January 30, 2015 08:37 IST

In most past instances when big offers hit the market, broader indices corrected 2-4%

Image:A child walks between the ‘Bulle und Baer’ (Bull And Bear) sculptures next to Frankfurt’s stock exchange. Photograph: Tobias Schwarz/Reuters.

Share-sale offers of public-sector companies like Coal India, Oil and Natural Gas Corp (ONGC), Power Finance Corp (PFC) and Rural Electrification Corp (REC) over the next two months suggest the markets might see some correction in the near term. The government is planning to raise a total of about Rs 42,500 crore (Rs 425 billion) through sale of its stake in these four companies — Rs 24,000 crore (Rs 240 billion) from Coal India, Rs 15,000 crore (Rs 150 billion) from ONGC, Rs 1,900 crore (Rs 19 billion) from PFC and Rs 1,600 crore (Rs 16 billion) from REC. More, even some private companies are looking to raise huge sums through share sales.

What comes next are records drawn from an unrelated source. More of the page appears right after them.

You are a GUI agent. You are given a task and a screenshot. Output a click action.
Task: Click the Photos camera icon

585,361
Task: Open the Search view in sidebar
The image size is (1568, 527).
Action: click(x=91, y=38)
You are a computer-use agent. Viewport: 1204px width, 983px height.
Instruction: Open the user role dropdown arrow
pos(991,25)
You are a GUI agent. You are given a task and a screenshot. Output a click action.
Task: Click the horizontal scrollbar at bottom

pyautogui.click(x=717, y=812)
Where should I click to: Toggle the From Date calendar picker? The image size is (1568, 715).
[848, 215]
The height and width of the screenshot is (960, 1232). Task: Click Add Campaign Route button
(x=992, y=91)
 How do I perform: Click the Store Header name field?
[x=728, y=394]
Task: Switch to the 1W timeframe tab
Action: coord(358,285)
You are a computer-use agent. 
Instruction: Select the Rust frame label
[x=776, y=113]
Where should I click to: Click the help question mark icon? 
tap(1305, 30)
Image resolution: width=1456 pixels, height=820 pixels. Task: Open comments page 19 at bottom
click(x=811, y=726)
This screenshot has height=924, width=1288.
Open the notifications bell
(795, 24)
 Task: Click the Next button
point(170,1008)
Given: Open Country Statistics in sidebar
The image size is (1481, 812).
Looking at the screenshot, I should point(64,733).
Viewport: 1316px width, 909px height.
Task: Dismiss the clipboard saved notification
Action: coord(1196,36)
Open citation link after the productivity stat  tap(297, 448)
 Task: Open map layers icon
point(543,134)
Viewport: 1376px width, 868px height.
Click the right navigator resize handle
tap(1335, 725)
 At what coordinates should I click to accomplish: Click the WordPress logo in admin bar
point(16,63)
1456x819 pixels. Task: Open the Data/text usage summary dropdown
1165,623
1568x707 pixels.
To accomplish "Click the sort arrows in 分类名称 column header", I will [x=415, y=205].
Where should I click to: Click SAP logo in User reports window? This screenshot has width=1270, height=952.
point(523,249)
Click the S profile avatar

In its history so far, Indian capital markets have not seen so many of such large offerings in such a short duration. The markets typically correct a little during mega offers. The biggest offering, of Rs 15,475 crore (Rs 154.75 billion), was Coal India’s initial public offering in October 2010.

At that time, within a fortnight from mid-October, the Nifty had corrected 2.6 per cent. Similar was the case at the time of ONGC’s Rs 12,767-crore (Rs 127.67 billion) offer for sale towards the end of February 2012: The Nifty corrected almost four per cent over a week to the day of the OFS. Likewise, the broader indices corrected almost nine per cent around NTPC’s mega offer (over a fortnight that ended on the offer date).

There have also been some exceptions, though. For instance, during National Mineral Development Corporation’s (NMDC’s) follow-on public offer (FPO) of Rs 9,950 crore (Rs 99.50 billion) in early March 2010, and PowerGrid’s Rs 7,500-crore (Rs 75 billion) FPO in November 2010, the markets had seen gains of three-five per cent.

Now, with the government looking to offload a five per cent stake in ONGC, worth Rs 15,147 crore (Rs 151.47 billion) by Wednesday’s closing price, in 2014-15, this counter could see some selling, say analysts. And so might Coal India’s counter. Notably, the country’s largest lender, State Bank of India (SBI), on Tuesday said its committee of directors had approved a share sale of up to Rs 15,000 crore (Rs 150 billion), likely through public or rights offer, or sale to institutional investors. However, the timing for this has not been decided; the bank management says it is only an enabling move and SBI’s offer will hit the market at an appropriate time.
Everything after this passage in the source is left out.